Apple’s Siri AI is finally good enough, but good enough for what exactly?
The new Siri pulls Apple out of its AI crisis. That might be true, but it raises more questions than it answers.
Bloomberg’s Mark Gurman says Apple’s new Siri might have finally done enough. In his latest Power On newsletter, Gurman wrote that the rebuilt assistant is “just good enough” to pull the company out of what he called an AI crisis. That framing feels about right.
Apple has been the quietest member of big tech’s AI conversation for a while now. Google, Microsoft, and Meta have been pouring hundreds of billions into AI infrastructure, while Apple spent roughly $13 billion on capital expenditures across all of fiscal 2025. So instead of building a frontier model, it signed a deal with Google in January 2026, paying around $1 billion a year for a custom Gemini model to power Siri AI, which was then unveiled at WWDC 2026 alongside iOS 27.
The new assistant is a hybrid setup. Lighter requests run on-device, and more complex ones route through Apple’s Private Cloud Compute infrastructure on the Gemini backend. Apple says user data isn’t stored externally, and its deal with Google prevents Siri queries from being used to train future Gemini models.

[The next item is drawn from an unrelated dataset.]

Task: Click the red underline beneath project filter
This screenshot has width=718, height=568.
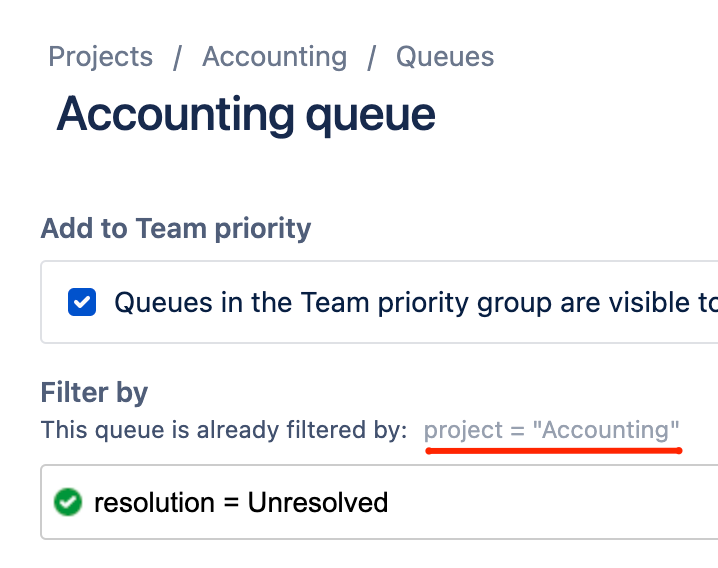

What you actually get with Siri AI is a back-and-forth conversation that holds context, access to your emails, messages, and photos, multi-app actions, and a dedicated standalone app. For everyday tasks, it’s genuinely useful in a way old Siri never was.

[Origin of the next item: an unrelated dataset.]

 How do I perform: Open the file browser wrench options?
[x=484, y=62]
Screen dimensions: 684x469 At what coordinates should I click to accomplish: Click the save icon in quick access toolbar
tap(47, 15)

The harder question is what people will actually reach for it for. Setting timers and sending messages worked before. The new stuff, cross-app actions, personal context, conversational memory, requires a habit that most users haven’t built even with more capable tools already on their phones.
And then there’s the on-device model itself. It’s probably the best on-device AI running on any smartphone right now, but that’s still a pretty low ceiling. On-device models are smaller by necessity, and no matter how well Apple optimizes for its own hardware, they’re not going to match what a full cloud model can do. Anything complex or creative is still better handled by ChatGPT or Gemini, and most people already have those on their phones.
On the other hand, Apple is playing it safe. It gives its users enough AI to stay relevant without betting the house on infrastructure that may or may not pay off. If the bubble ever bursts, Apple will be the one holding the least debt from it.